In another variant, in which the purification plant comprises several catalysts 8 in series, the application of the partial and / or total OSC determination determining step is chosen between a dedicated individualized determination. to each of the catalysts 8, a group determination dedicated to a group of catalysts 8 and a global determination dedicated to all the catalysts 8.
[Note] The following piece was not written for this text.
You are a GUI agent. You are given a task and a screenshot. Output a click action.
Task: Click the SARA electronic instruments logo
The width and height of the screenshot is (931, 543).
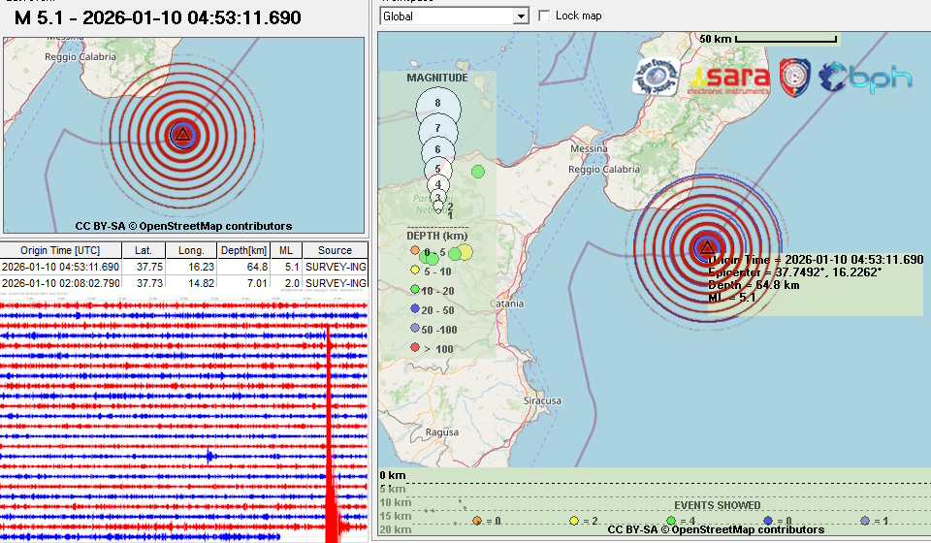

Furthermore, the instant of end of duration of the second stage (storage or purge) corresponding to the determination of the OSC of the catalyst to be controlled, can be chosen between the moment of ascent or descent of the curve voltage of the downstream probe, as in the examples above, but also at the moment of control of the change of richness, in order to return to basic speed, or at the moment when the voltage of the downstream probe passes by the base value.

Claims

1. Process for purging or oxygen loading a catalyst (8) arranged in the flow of an exhaust gas purification plant of an engine comprising the catalyst (8), a gas probe capable of supplying a signal for determining the oxygen content of the exhaust gas or the richness of the exhaust gas downstream (7B) of the catalyst (8), the method comprising:

a first purge step (Β 'B ") - respectively charge (B2) - of oxygen in the catalyst (8),

characterized in that the end time of this first step (B '; B "; B2) is enabled by an expected response of the signal (20; 22; 25) of the downstream probe (7B) of the catalyst (8) caused by an upward (respectively downward) (30) boost of richness during the first step (B '; B "; B2).

2. The method according to claim 1, wherein a plurality of upward-downward-richness pulses are successively (31; 32) injected until a pulse causes the expected response (22) of the signal of the downstream probe (7B).

3. Method according to claim 2, wherein the upward-downwardly-successive pulses of richness (31; 32) succeed one another with a variable frequency and / or a variable amplitude.

4. Process according to any one of the preceding claims, wherein the catalyst (8) is a "three-way" catalyst.

The method of any one of the preceding claims, wherein the downstream gas probe (7B) of the catalyst (8) is selected from a lambda probe or a nitrogen oxide probe.

6. A method according to any one of the preceding claims, wherein the first purge step (B '; B ") - respectively charge (B2) - oxygen in the catalyst (8) is followed by a second step storage (C; C ") - respectively purge (C2) of oxygen in the catalyst (8).

7. The method of claim 6, wherein the partial and / or total oxygen storage capacity is determined during the second step.

8. The method of claim 7, wherein, the purification plant comprises several catalysts (8) in series, the application of the step of determining the oxygen storage capacity is chosen between an individualized determination dedicated to each of the catalysts (8), a group determination dedicated to a group of catalysts (8) and a global determination dedicated to all the catalysts (8).

9. Control unit (5) comprising the acquisition means, processing by software instructions stored in a memory and the control means required to implement the method according to any one of the preceding claims.

10. Motor comprising an installation for purifying the flow of the exhaust gases produced by said engine in which a catalyst is arranged, characterized in that it comprises a control unit according to claim 9 for implementing the method according to any of claims 1 to 8.